L’Autorité des marchés financiers se range du côté du ministre des Finances, Carlos J. Leitão, qui refuse d’interdire la revente de contrats d’assurance vie. Le régulateur estime aussi que le courtier qui a conseillé le client lors de son achat devrait aussi le conseiller à nouveau lors de son rachat.

Le projet de loi 150 propose, au moyen d’une modification au Code civil du Québec, d’introduire une clause dans un contrat d’assurance vie limitant le droit du titulaire du contrat de céder sa police lors des deux premières années si cette cession est effectuée en faveur d’un cessionnaire qui n’a pas d’intérêt dans la vie de l’assuré, un tiers investisseur, telle qu’une compagnie par exemple.

Après cette période de deux ans, la cession serait possible, mais l’assureur disposerait d’un délai de 30 jours suivant le rachat s’il souhaite résilier la police en remboursant au cessionnaire ce qu’il a payé pour l’acquérir.

Abus aux États-Unis

La semaine dernière, en commission parlementaire, l’Association canadienne des compagnies d’assurances de personnes (ACCAP) avait lancé un signal d’alarme au sujet de ce marché du rachat qui a donné lieu à de nombreux abus aux États-Unis.

Un très grand nombre d’États américains ont d’ailleurs dû encadrer cette pratique appelée STOLI. L’ACCAP convenait que ce marché est encore faible au Québec, mais disait craindre d’éventuelles dérives dans le futur s’il devait prendre de l’ampleur.

Réduire les possibilités de céder diminuera la valeur

Comme l’ont fait il y a une semaine le ministre Leitão et la Fédération de l’âge d’or du Québec (FADOQ), l’Autorité estime qu’une police d’assurance sur la vie peut valablement être utilisée comme un outil d’épargne ou d’investissement.

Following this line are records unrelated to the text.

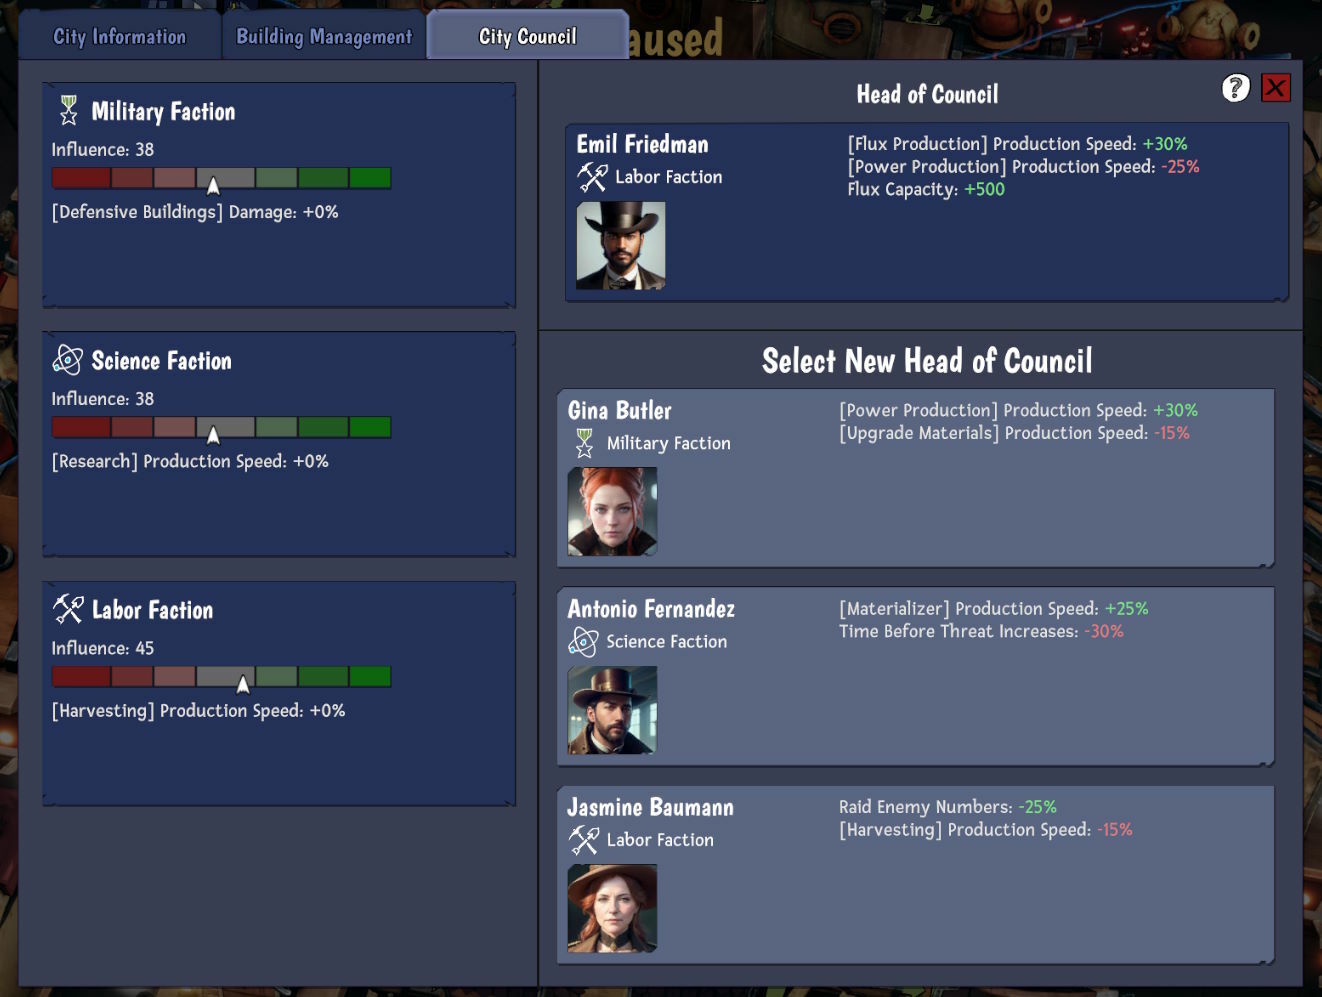Click the Military Faction medal icon

point(68,110)
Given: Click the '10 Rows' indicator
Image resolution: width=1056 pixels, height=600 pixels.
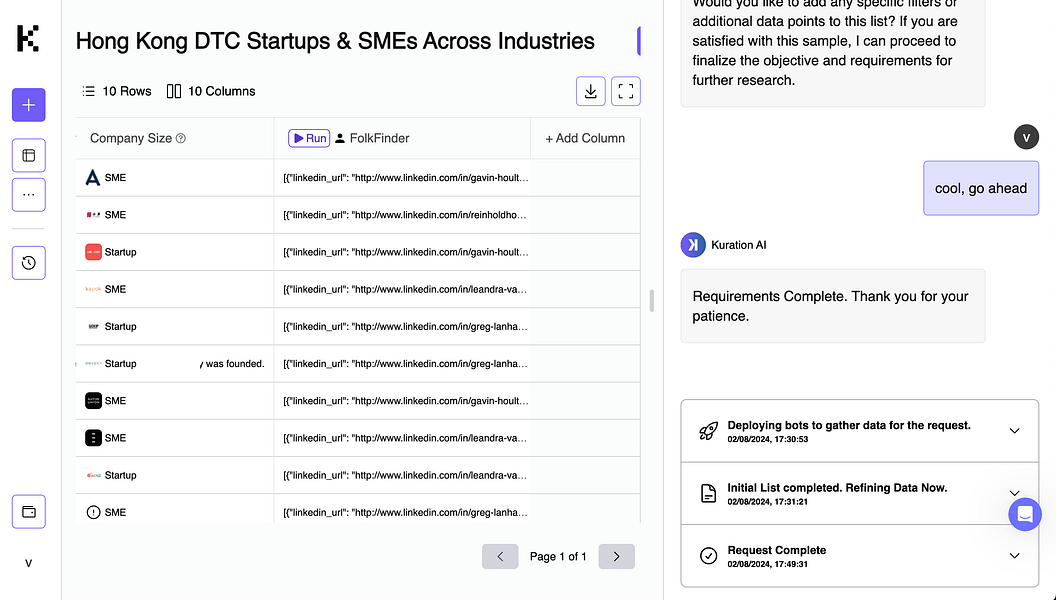Looking at the screenshot, I should (117, 91).
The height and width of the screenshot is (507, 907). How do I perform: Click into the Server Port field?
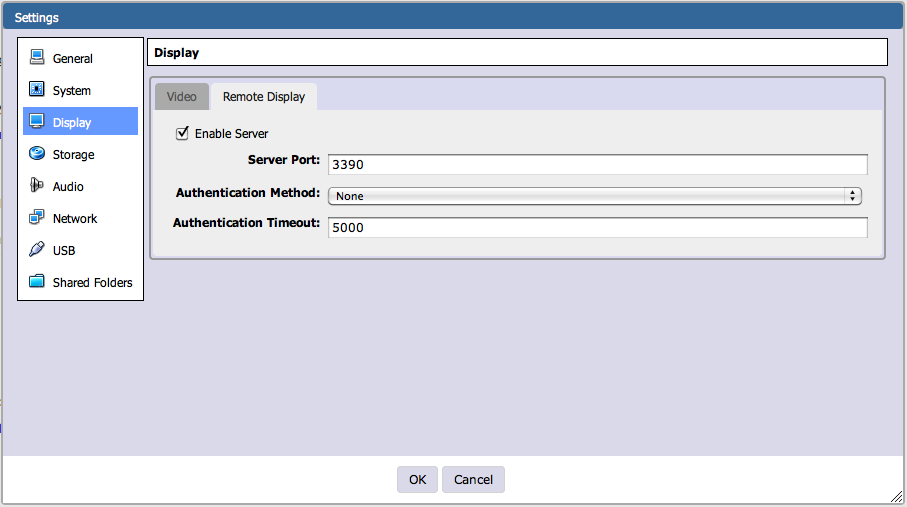tap(597, 164)
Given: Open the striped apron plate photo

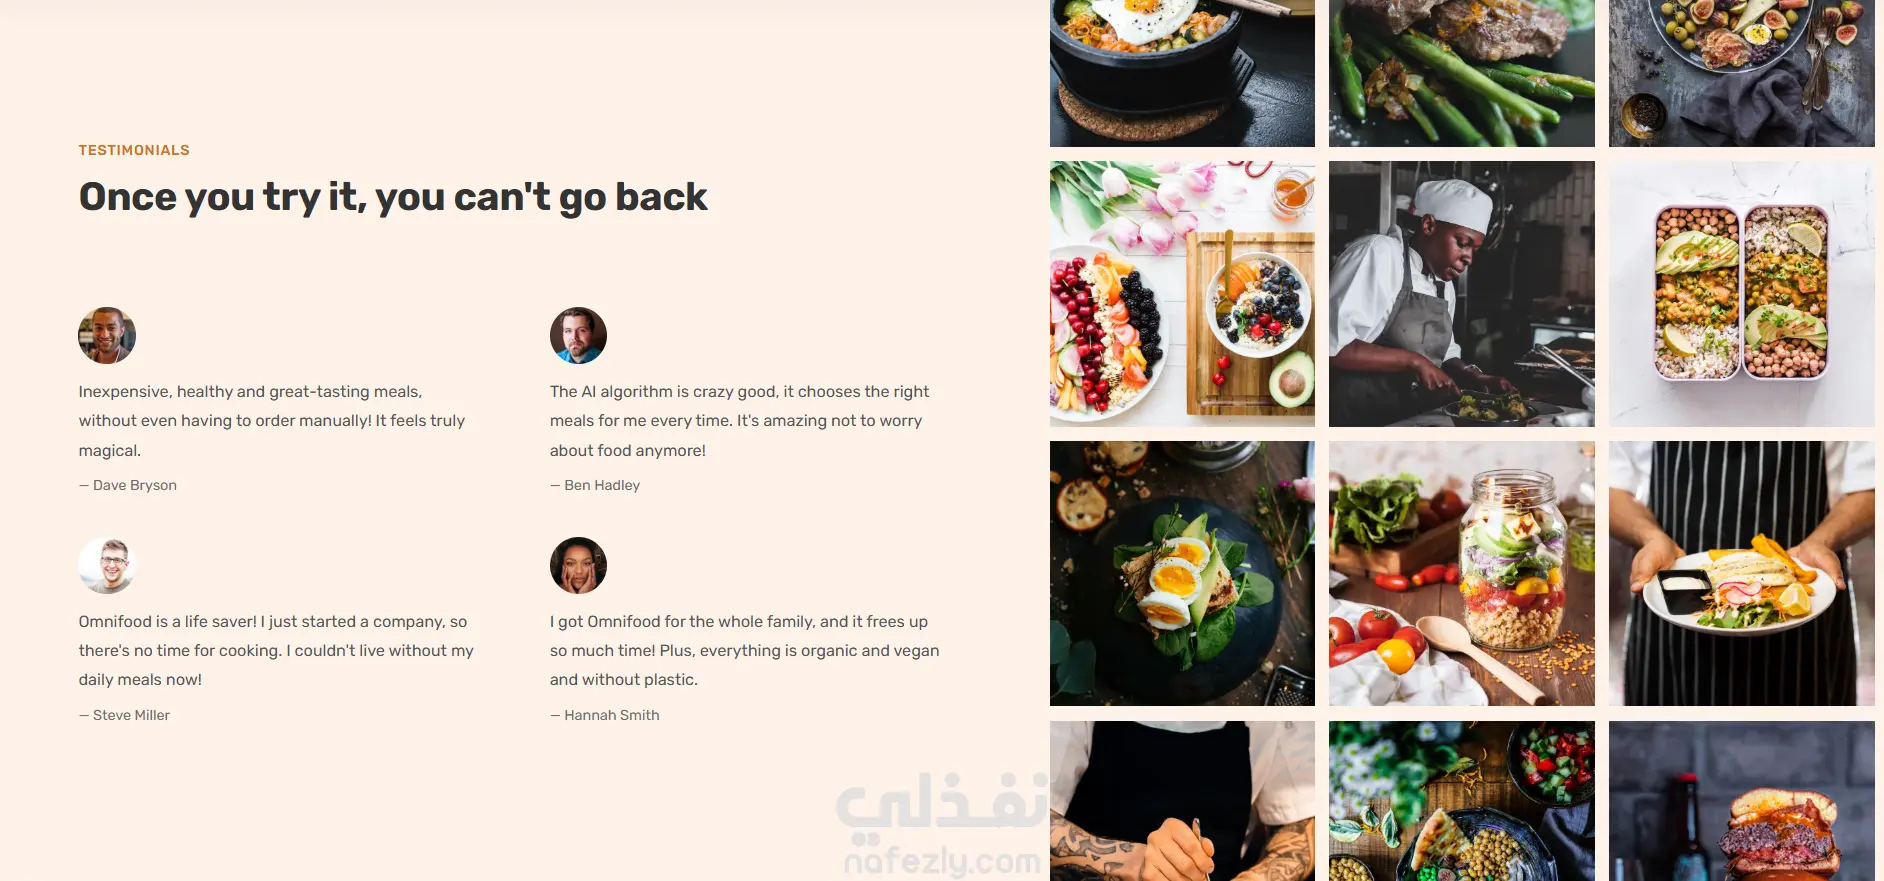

Pour cette raison, elle considère que le fait de réduire les possibilités de la céder pourrait entrainer la diminution de la valeur de cet actif personnel.

Elle souhaite donc que le consommateur puisse disposer de ce produit financier tel qu’il le souhaite. Le régulateur croit que le conseiller aurait un rôle à jouer pour celui ou celle qui voudra s’en départir.

Philippe Lebel

 « Pour nous, ce serait important de dire aux consommateurs lors de campagnes de sensibilisation de bien s’entourer des conseillers appropriés. À la question à savoir si le conseiller en assurance est un conseiller approprié, la réponse est oui, bien évidemment, a estimé Philippe Lebel, directeur général des affaires juridiques, lors d’un échange avec les parlementaires. Le conseiller en assurance peut autant conseiller son client lors de l’achat que lors du rachat ».

Campagnes d’information

L’Autorité se dit toutefois pleinement en accord avec l’intention du gouvernement de réduire, sinon d’éliminer l’engouement des cessions de polices d’assurance vie à des fins purement spéculatives effectuées au détriment du consommateur, surtout s’il est vulnérable.

En plus des interdictions législatives, l’Autorité a précisé qu’elle avait l’intention de mener des campagnes d’information et de sensibilisation afin que les gens soient bien informés de leurs droits en matière de cession de polices d’assurance vie et du fonctionnement des nouvelles dispositions prévues au projet de loi. Elle incite déjà les gens intéressés par ce type de transactions à bien s’informer et au besoin, à consulter un représentant certifié, qui est tenu par son code de déontologie de conseiller le client au meilleur de ses intérêts.

L’Autorité prévoit aussi compléter le futur cadre législatif par la diffusion de bonnes pratiques destinées aux assureurs et aux représentants impliqués dans ces transactions.

Peu de plaintes

Pour l’instant, l’Autorité dit ne pas avoir un flot de plaintes provenant de ce marché. Si jamais certains y voient une manne à exploiter, elle a indiqué aux élus qu’elle pourrait être la première à recommander au gouvernement de parfaire l’encadrement de ce marché.